**INSTRUCTIONS FOR THE TASK**
For the listing that follows, give again exactly the lines from the one with "This screenshot has width=1456, height=824." to the one with "Expand the hidden bookmarks chevron", including both.
┌─ ENTRIES SHOWN
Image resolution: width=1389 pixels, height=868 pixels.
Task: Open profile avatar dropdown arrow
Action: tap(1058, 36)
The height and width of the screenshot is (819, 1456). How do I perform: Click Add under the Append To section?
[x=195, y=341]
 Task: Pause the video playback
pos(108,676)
└─
┌─ ENTRIES SHOWN
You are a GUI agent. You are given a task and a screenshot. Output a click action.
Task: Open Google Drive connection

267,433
└─
┌─ ENTRIES SHOWN
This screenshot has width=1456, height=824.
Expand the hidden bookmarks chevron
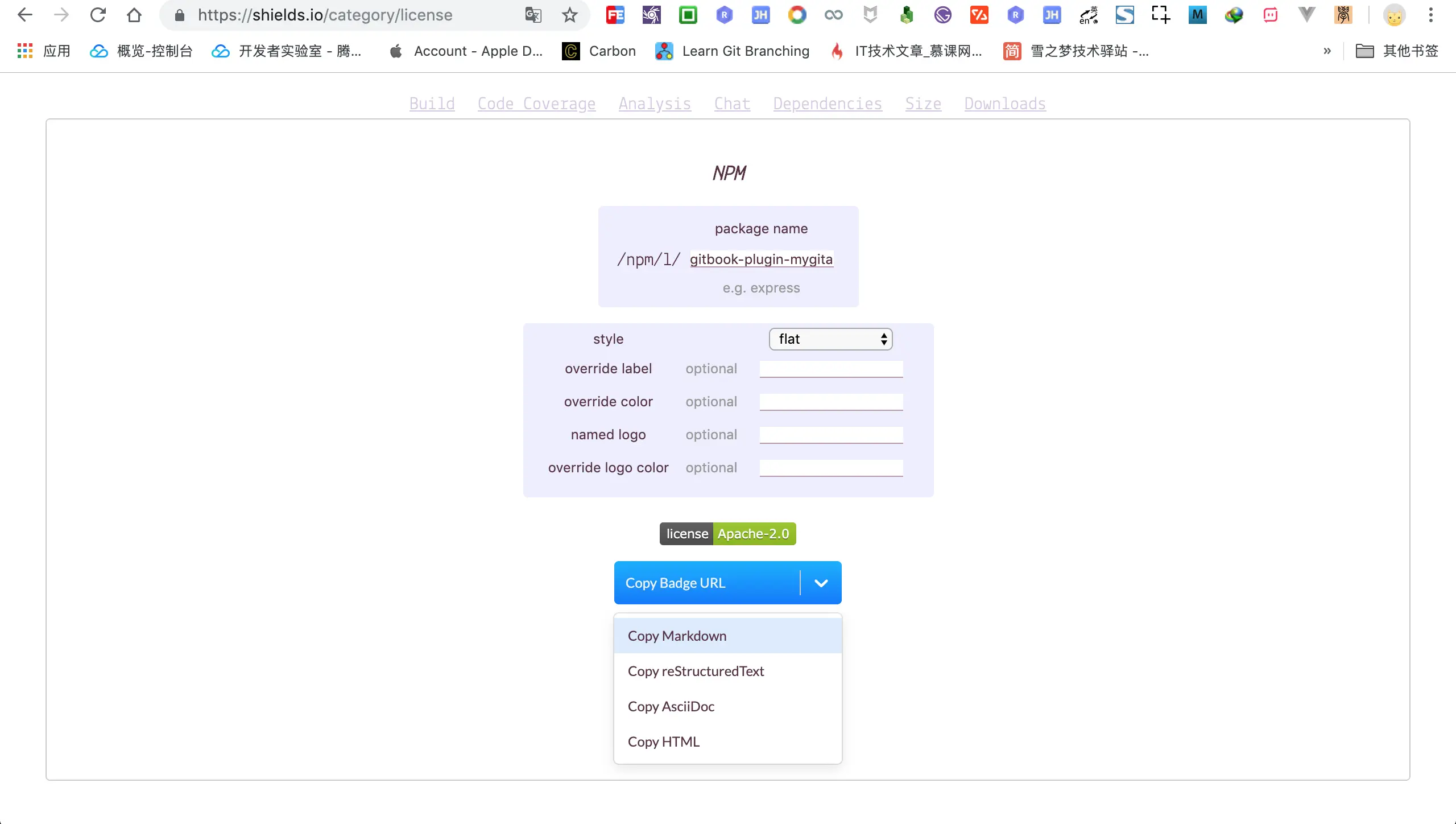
└─
**OUTPUT FOR THIS EXERCISE**
This screenshot has width=1456, height=824.
Expand the hidden bookmarks chevron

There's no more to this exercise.